As long as these people who happen to install Debian don't do such
installation/recommendation/selling/sharing/whatever for other people to
make use of, we can think of it as "acceptable for the time being".

I tend to say that I, **personally**, **could** make use of a non-free
software (be it a game, a website's JavaScript, a game running on an
emulator, a firmware, a system distribution, whatever); but sharing,
selling, installing, or teaching people non-free software means that I'm
putting people on a complicated spot. I assume that everyone reading
this has also read the transcripts available at which talk about
the moral dilemmas related to this choice of "using it personally".

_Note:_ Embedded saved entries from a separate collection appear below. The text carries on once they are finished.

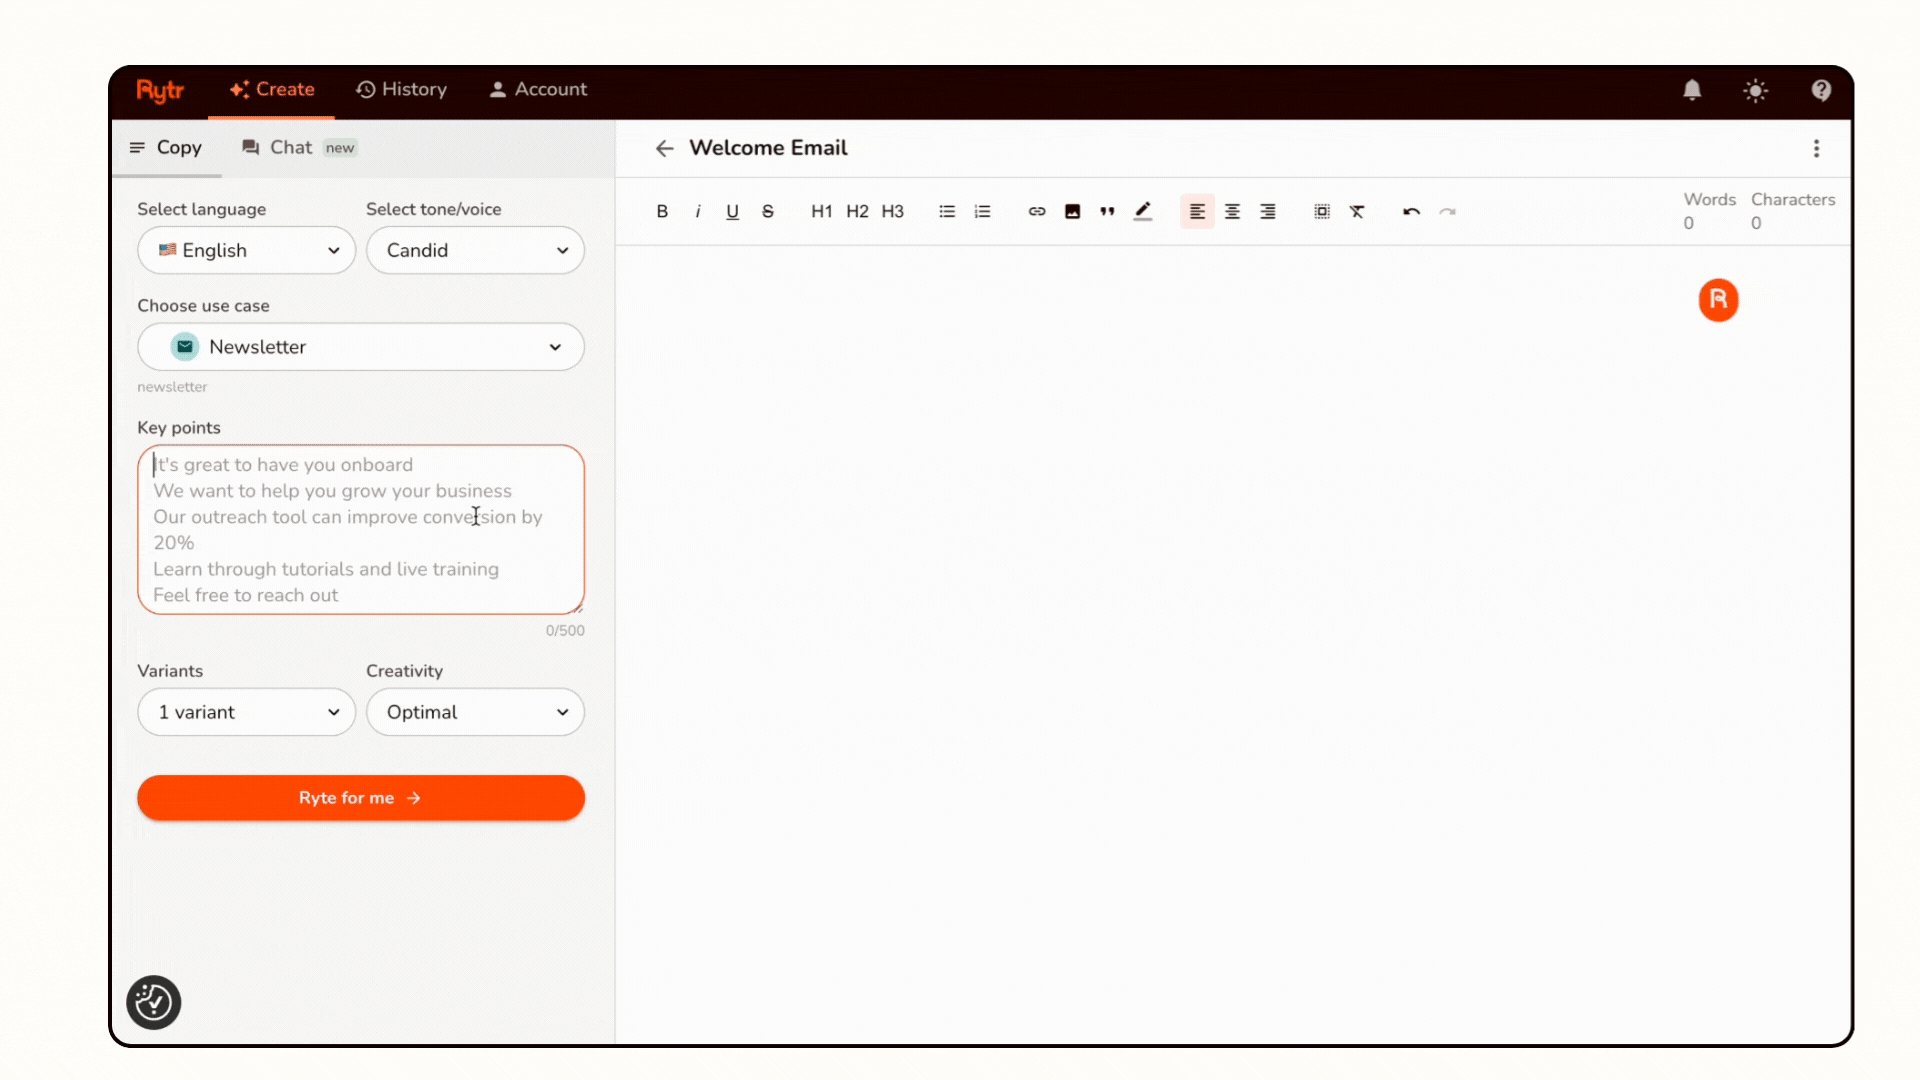Image resolution: width=1920 pixels, height=1080 pixels.
Task: Toggle strikethrough formatting
Action: tap(767, 211)
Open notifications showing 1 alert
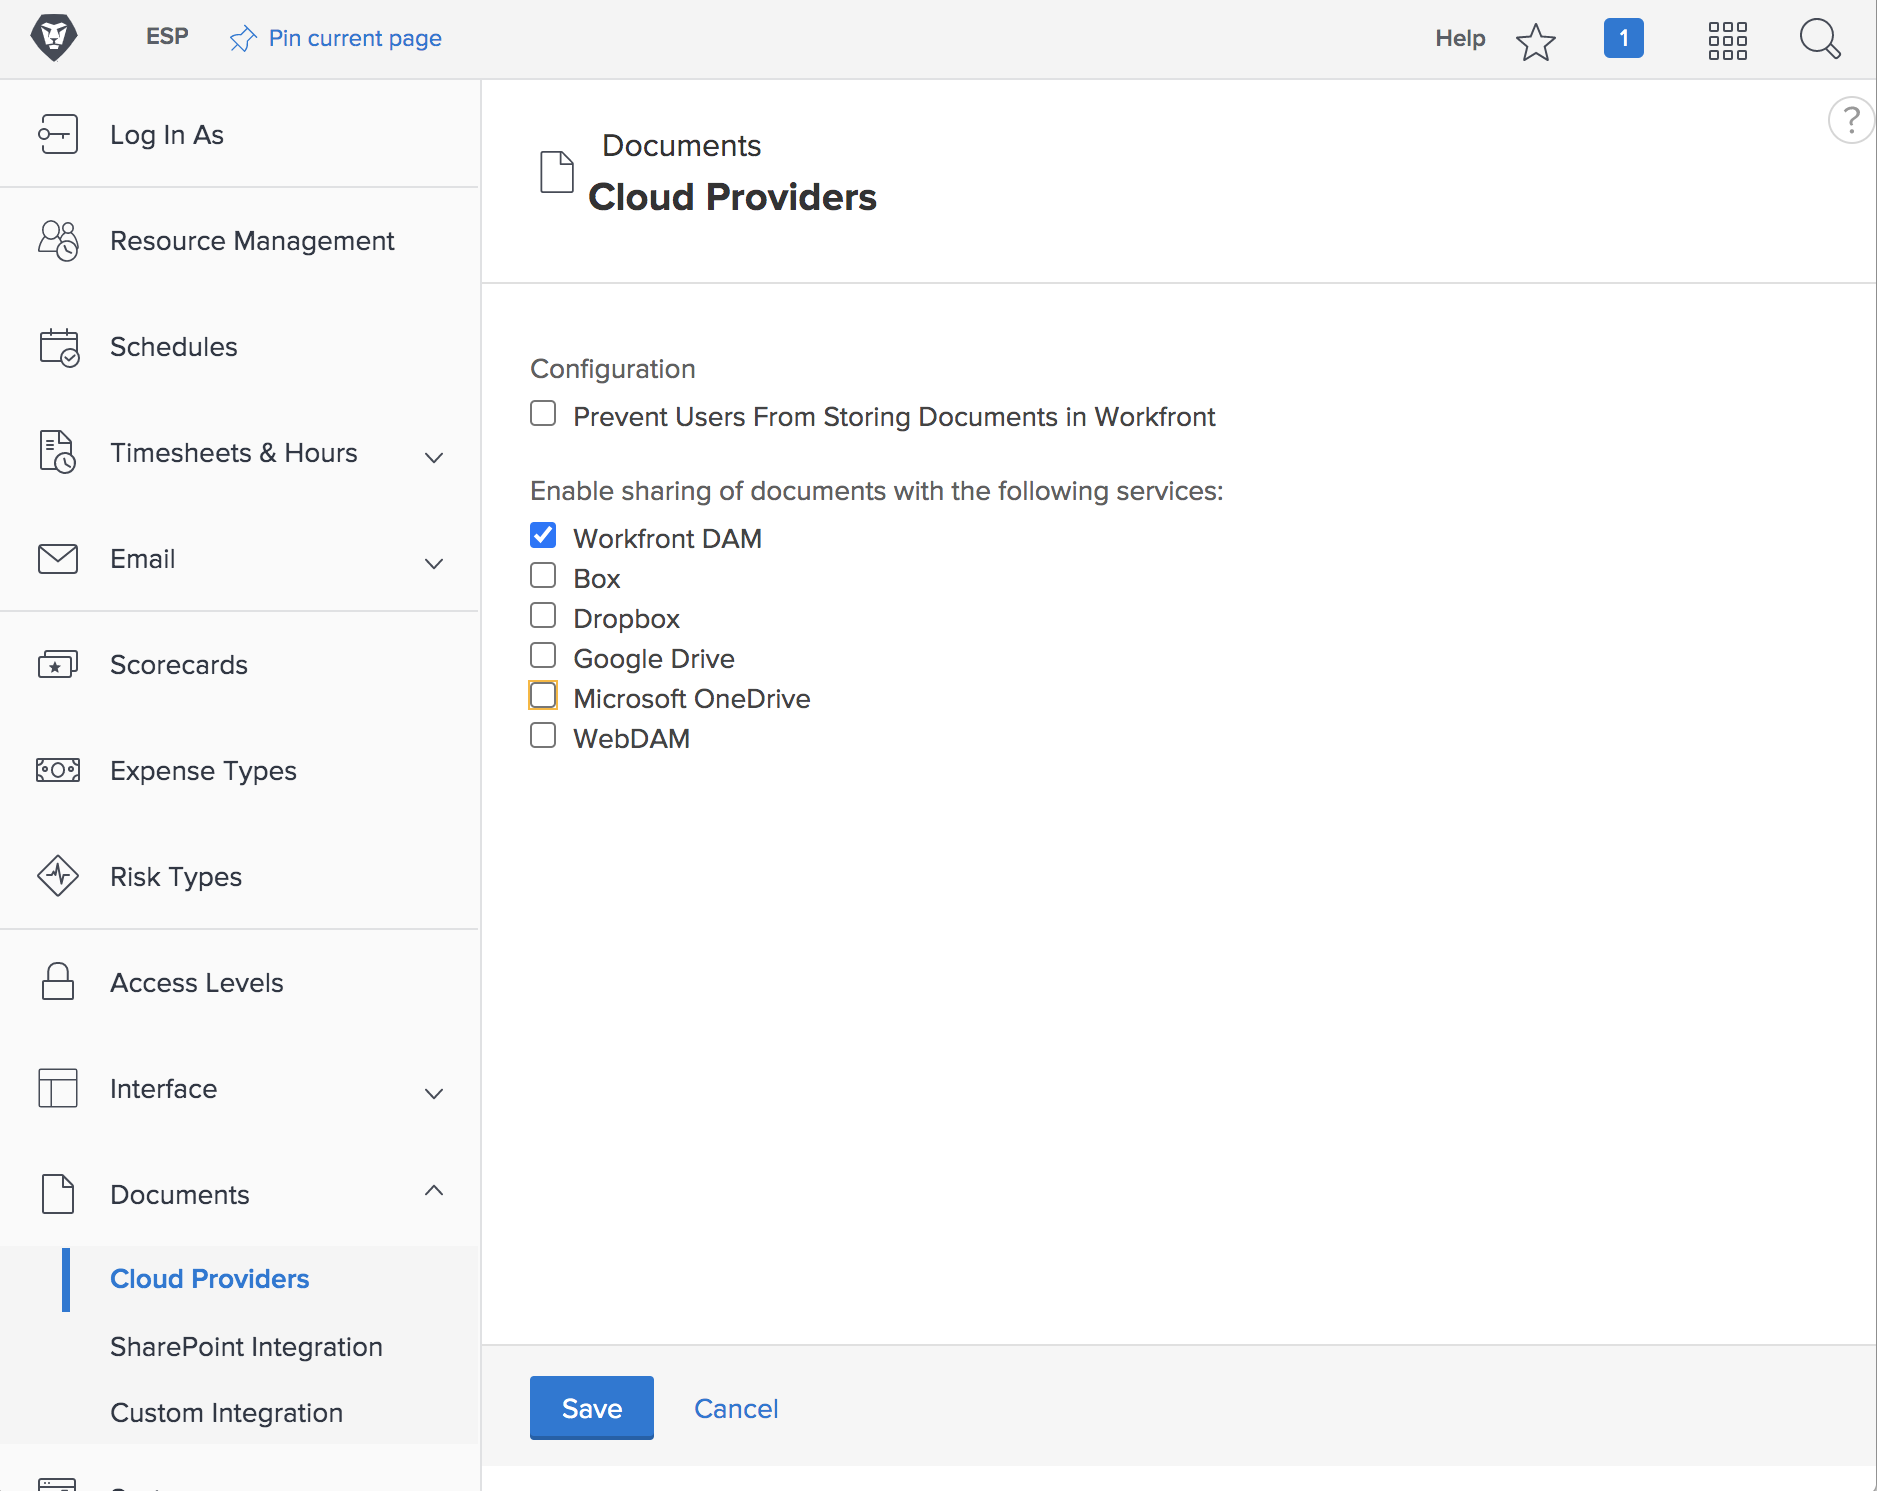Image resolution: width=1877 pixels, height=1491 pixels. click(x=1624, y=37)
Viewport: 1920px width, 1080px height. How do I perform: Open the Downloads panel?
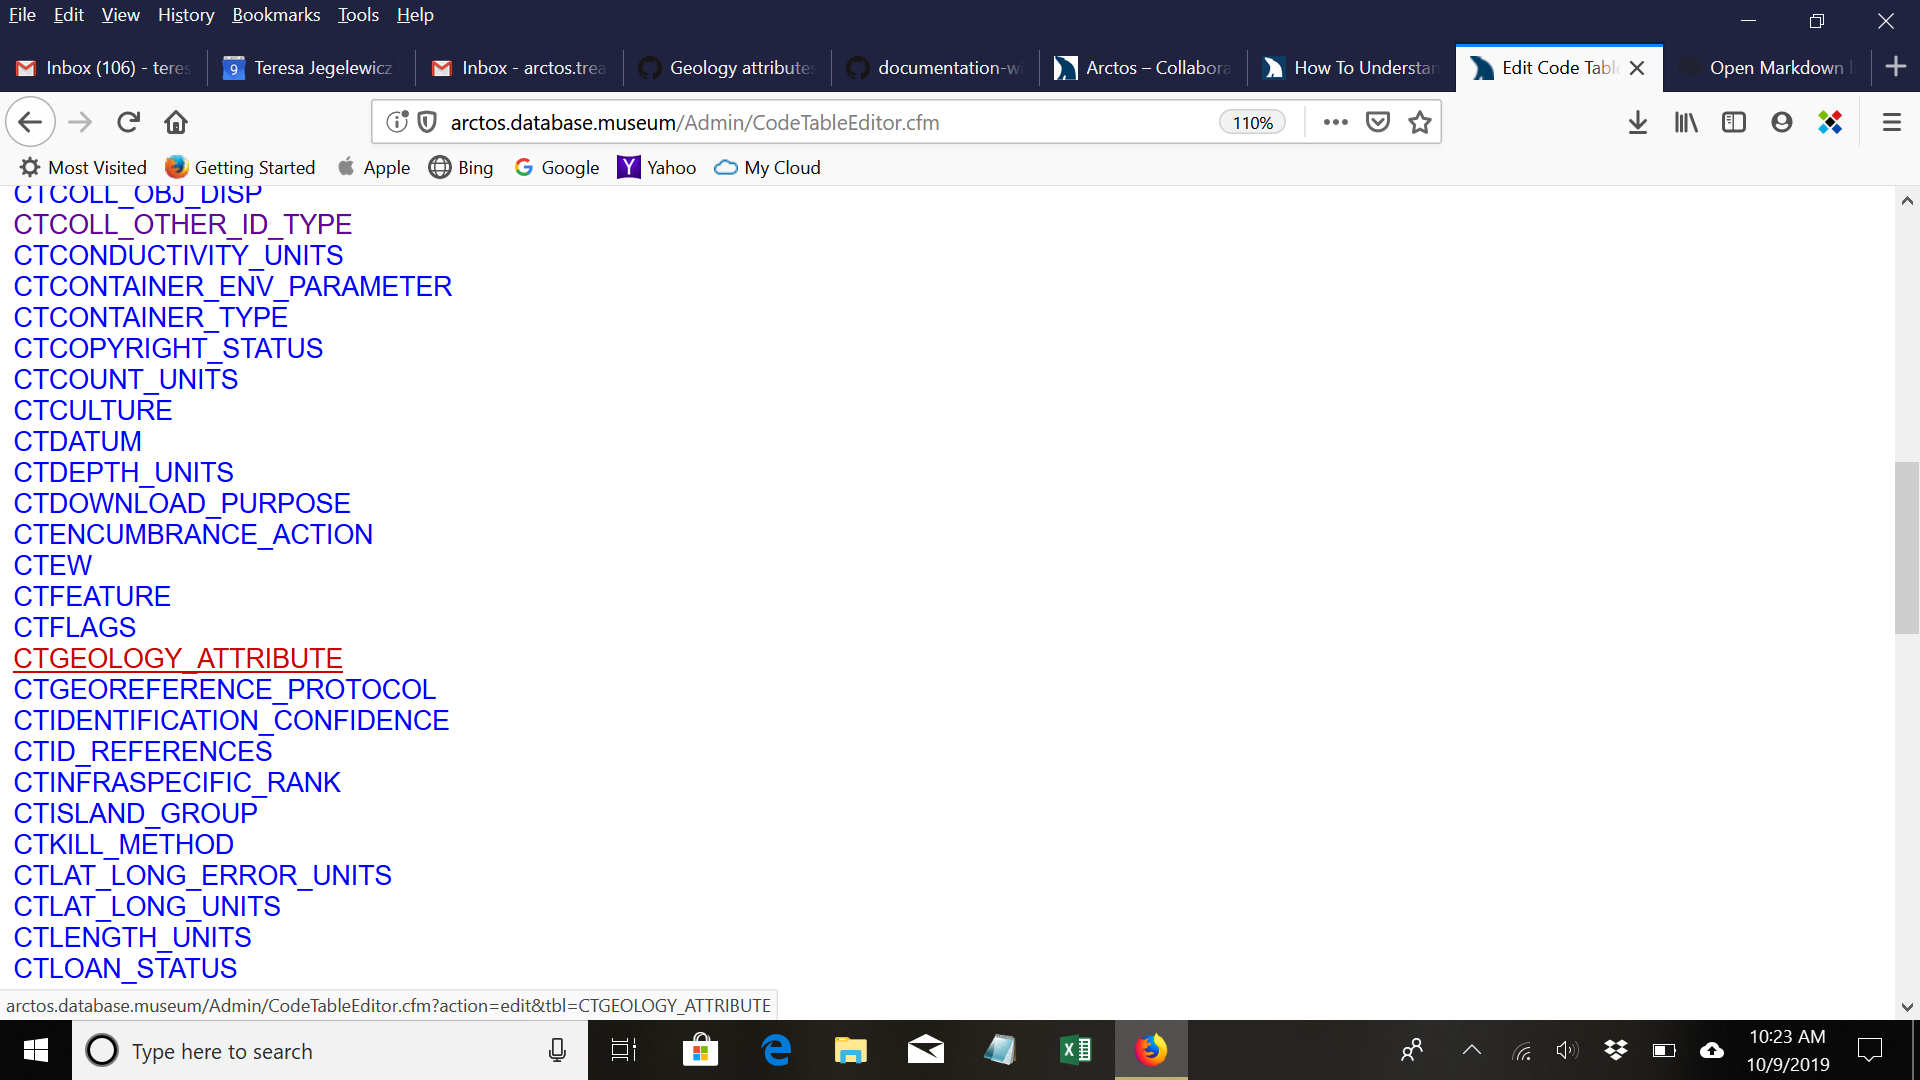(1637, 122)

In practice, I avoid using non-free software at all, I no longer use
emulators to play the old non-free games anymore (instead, in my
GoblonRefuge account, I'm doing a video series about free/libre games),
and as a free software activist, I know that I must replace the non-free
software that I'm using overtime, or make pressure against the copyright
holders/owners/proprietors to change their mindset and acts.

The only things that I have to use that are non-free are kept either due
to unintentional limitations on the hardware or due to absence of a
replacement software (or another way around it).

One of the biggest challenges for me is keeping up with college demands
when this involves using the non-free JavaScript of their online student
information system. I'm currently having to leave home two hours earlier
in order to be allowed to use the college's computer lab and access
their student information system (because I can't do this on my own
computer). I'm trying to reunite the free/libre software activists from
Brazil that are lost across various mailing lists that are inactive or
have nothing to do with free/libre software, and I hope to make pressure
on Unimestre (the copyright holder of the non-free JavaScript of the
student information system of the same name).

Joined: 12/21/2015

For debian, there´s should be a package like your-freedom from Parabola but installable from an external repo or simply a downloadable .deb file.

Joined: 12/10/2013

Why are cowsay and sqlite*-doc blacklisted?